As climbers travel to Nepal and China, not much will happen in the next few weeks. Once there, they meet their teams, take care of a few details, and begin the journey to the Chinese Base Camp, CBC, on the Tibet side or the Everest Base Camp, EBC, in Nepal. Climbing will start around 15 April on the Nepal side and a few days to a week later on the Tibet side.

If I were going this year, this would be my last-minute checklist:

  1. Review gear list
  2. Buy snacks
  3. Buy ebooks or reading material
  4. Buy summit socks
  5. Keep training
  6. Do not gain a lot of weight. Go in at your ideal weight
  7. Do not get hurt or sick

Leave Nothing Left Unsaid

This has become an annual post for me, as I believe mountain climbing can be a spiritual experience if one is open to it, and it can be difficult for those left back home. So with that, here it goes, updated for 2024.

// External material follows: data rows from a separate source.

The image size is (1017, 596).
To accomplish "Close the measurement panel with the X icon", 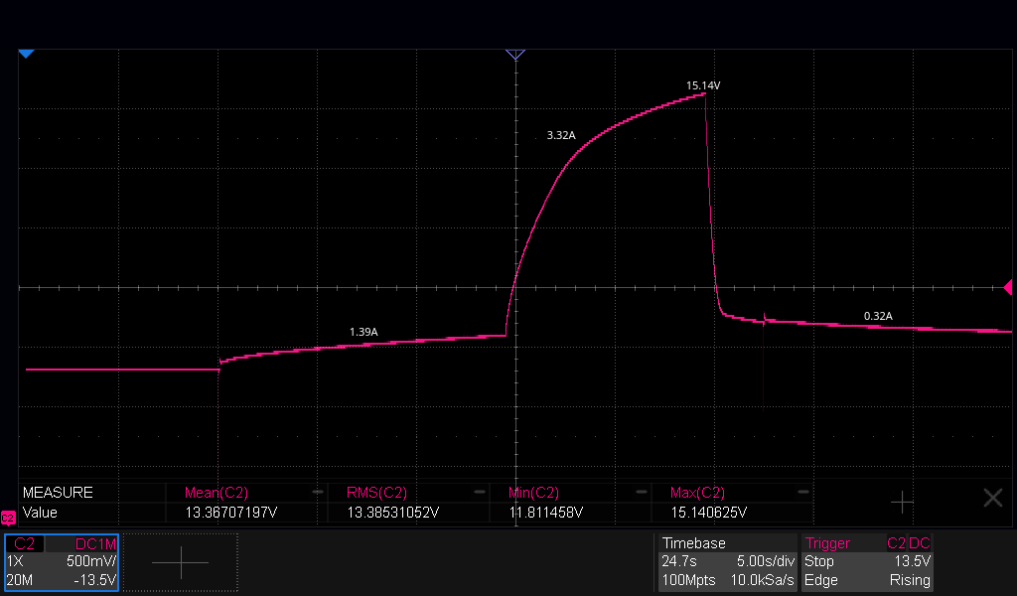I will click(x=992, y=498).
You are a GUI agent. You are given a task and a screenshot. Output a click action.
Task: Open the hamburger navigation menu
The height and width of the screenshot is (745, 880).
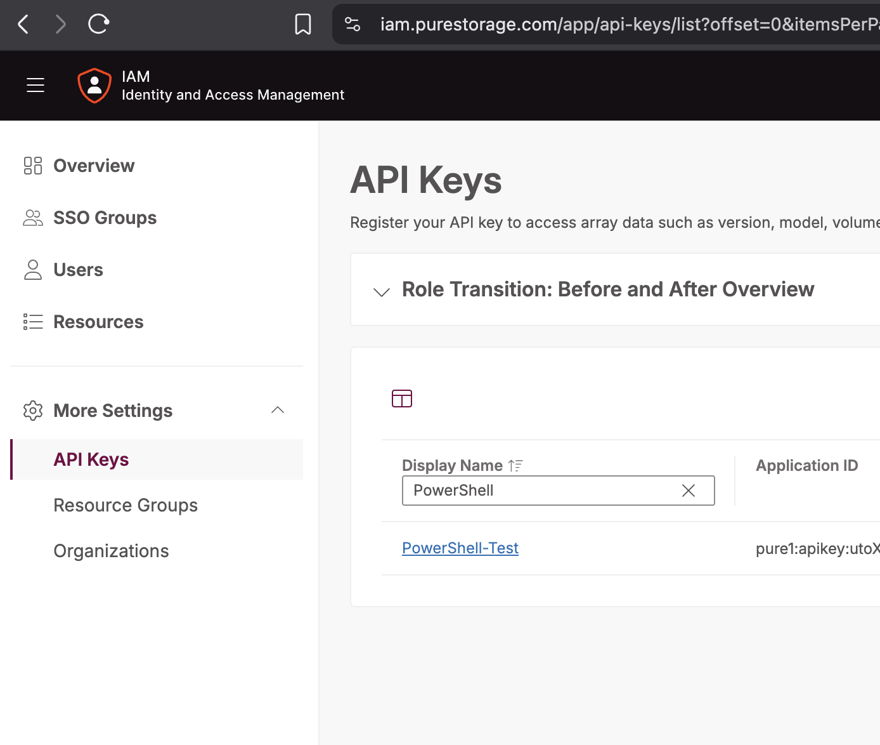(36, 85)

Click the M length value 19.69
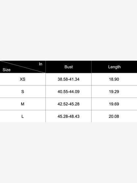pos(114,104)
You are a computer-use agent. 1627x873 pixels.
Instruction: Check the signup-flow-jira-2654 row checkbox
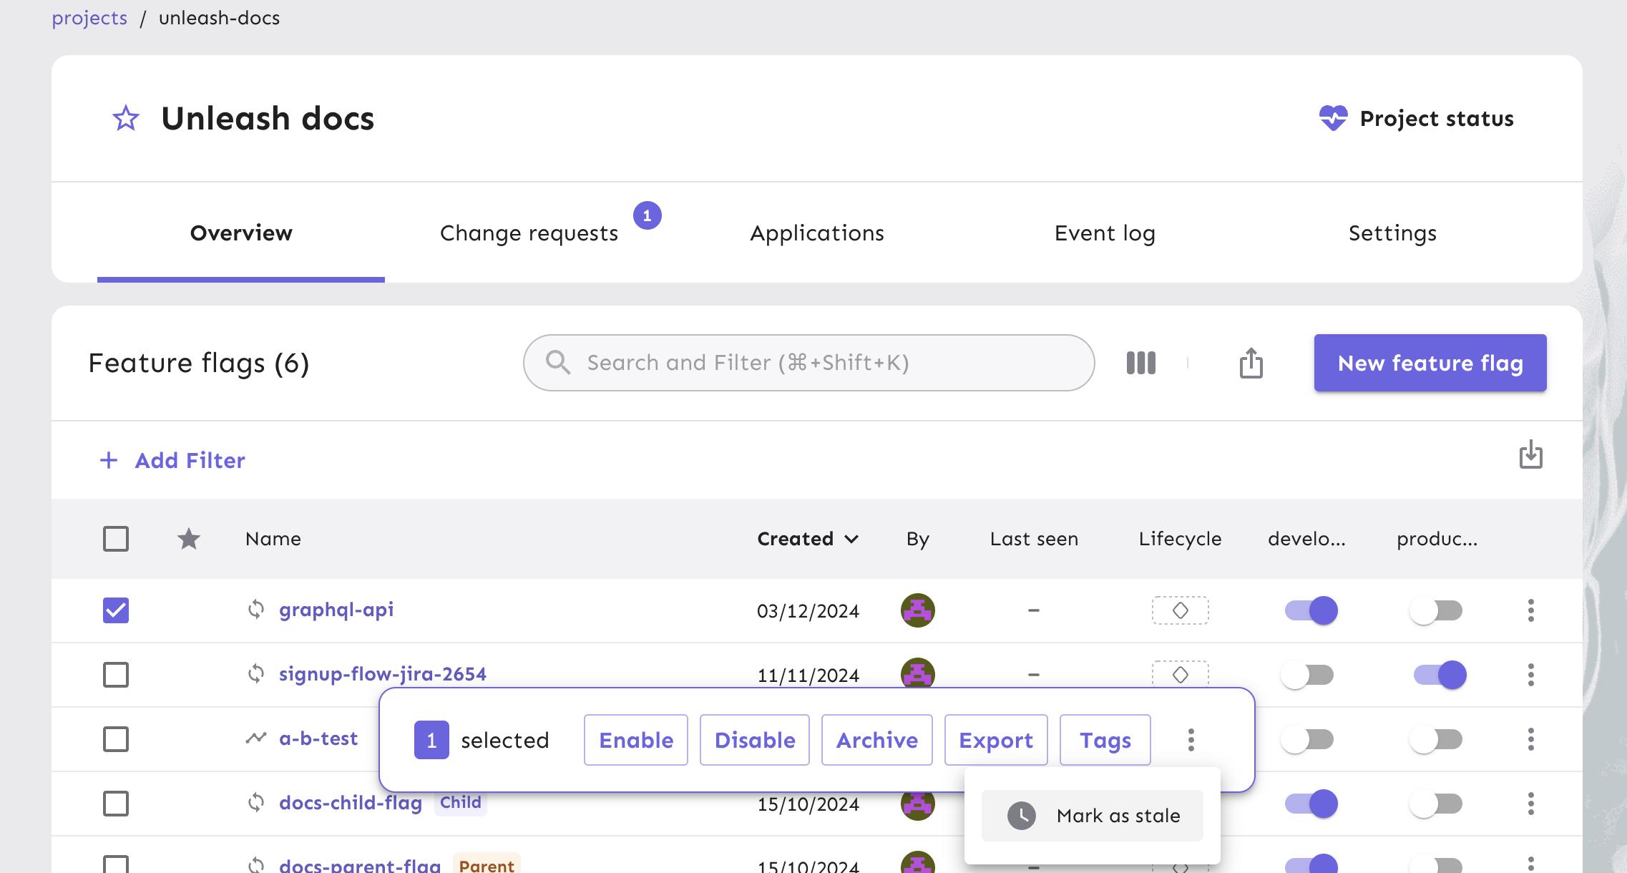[115, 675]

Leaving home to climb Mt. Everest is no simple task. It’s not a business trip; it’s not a vacation; it’s something entirely different. While it may be your dream, it can be something altogether different for those left behind. As we approach the end of March, scores of climbers are going through this process for Everest 2024.

It’s time for Everest climbers to get focused and serious about the last-minute preparations. Since their dream began, they wondered how this period would feel. They saved money, bought the gear, and trained their bodies for months or even years, but a few crucial steps remain before boarding that plane for Kathmandu.

One of my Summit Coach clients contacted me this week and said, “Hey, Alan. I’m getting very stressed as I get so close. I assume that’s normal?” I replied, “Pretty much so. Focus on spending time with those who you care most about in this world and leave home with nothing left unsaid.”

Focus on “leaving nothing unsaid” with those who matter most. That’s my message to anyone leaving loved ones for an extended period or perhaps even for work each morning. Visualize being on the mountain with a positive outcome. Review your gear using a mental walk-thru of the climb to ensure you have everything you need and want. Finally, surround yourself with positive people who have fun, laugh, and support you.

For this last prep step, let’s examine physical, mental, and emotional areas.


With days to go, this area has become simpler than a year ago. Bottom line—don’t get sick, don’t get hurt. The time for pushing your limits has passed. Now is the time to let your body rest. Get as much sleep as you can. A night of restful sleep is when your body heals and restores. You will not sleep as well during your expedition as at home, so take advantage of these last few nights.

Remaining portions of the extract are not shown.